> BRIEF:
Present the records from the line containing "This screenshot has width=960, height=540." through the line containing "tap(13, 169)" as a Markdown table with the columns Row and Record line, numbering each line and leaving out blank lines.

> THE DATA:
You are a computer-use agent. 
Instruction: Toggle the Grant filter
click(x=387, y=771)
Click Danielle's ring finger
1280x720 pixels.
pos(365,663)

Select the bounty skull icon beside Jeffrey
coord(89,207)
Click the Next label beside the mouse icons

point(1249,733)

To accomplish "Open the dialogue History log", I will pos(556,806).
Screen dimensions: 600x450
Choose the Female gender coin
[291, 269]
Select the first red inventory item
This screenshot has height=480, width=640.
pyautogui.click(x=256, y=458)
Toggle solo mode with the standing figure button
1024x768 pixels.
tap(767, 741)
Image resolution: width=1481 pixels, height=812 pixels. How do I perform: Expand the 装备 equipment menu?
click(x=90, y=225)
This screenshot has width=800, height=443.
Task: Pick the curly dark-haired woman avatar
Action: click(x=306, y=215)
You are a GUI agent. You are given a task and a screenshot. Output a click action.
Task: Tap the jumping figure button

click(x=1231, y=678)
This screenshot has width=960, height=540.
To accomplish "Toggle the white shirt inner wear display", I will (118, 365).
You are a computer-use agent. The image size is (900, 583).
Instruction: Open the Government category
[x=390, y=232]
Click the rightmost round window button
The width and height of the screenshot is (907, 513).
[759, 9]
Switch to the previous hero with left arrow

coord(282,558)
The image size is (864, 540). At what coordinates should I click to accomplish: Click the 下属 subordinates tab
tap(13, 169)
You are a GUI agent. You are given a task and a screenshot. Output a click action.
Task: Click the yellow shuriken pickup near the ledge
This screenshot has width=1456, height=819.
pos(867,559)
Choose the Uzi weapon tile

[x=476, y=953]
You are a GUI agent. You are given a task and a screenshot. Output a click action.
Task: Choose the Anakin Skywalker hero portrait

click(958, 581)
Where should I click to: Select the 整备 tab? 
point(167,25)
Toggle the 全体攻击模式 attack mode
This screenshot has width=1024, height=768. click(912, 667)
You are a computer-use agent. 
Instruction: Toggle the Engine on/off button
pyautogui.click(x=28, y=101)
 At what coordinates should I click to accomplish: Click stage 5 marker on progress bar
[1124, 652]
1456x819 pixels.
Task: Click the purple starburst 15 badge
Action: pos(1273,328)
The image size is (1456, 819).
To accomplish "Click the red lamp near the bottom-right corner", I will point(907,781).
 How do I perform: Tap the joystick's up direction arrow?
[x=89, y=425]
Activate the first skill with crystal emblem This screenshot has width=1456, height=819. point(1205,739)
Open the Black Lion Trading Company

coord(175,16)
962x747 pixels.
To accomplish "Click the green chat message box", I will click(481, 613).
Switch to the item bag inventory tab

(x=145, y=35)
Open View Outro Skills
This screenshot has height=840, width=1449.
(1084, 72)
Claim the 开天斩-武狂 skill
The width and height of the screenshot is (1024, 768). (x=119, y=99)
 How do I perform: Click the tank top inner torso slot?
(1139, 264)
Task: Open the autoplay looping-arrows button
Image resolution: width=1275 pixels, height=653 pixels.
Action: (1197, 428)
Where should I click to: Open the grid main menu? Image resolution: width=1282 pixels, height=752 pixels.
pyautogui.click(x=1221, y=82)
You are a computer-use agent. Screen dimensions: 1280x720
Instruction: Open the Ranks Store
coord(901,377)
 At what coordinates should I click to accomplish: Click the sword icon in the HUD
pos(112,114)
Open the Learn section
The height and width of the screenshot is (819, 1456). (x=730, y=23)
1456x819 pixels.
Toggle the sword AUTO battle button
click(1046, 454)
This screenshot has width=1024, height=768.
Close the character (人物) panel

> ANSWER TO THE TASK:
| Row | Record line |
|---|---|
| 1 | This screenshot has width=960, height=540. |
| 2 | To accomplish "Toggle the white shirt inner wear display", I will (118, 365). |
| 3 | You are a computer-use agent. The image size is (900, 583). |
| 4 | Instruction: Open the Government category |
| 5 | [x=390, y=232] |
| 6 | Click the rightmost round window button |
| 7 | The width and height of the screenshot is (907, 513). |
| 8 | [759, 9] |
| 9 | Switch to the previous hero with left arrow |
| 10 | coord(282,558) |
| 11 | The image size is (864, 540). At what coordinates should I click to accomplish: Click the 下属 subordinates tab |
| 12 | tap(13, 169) |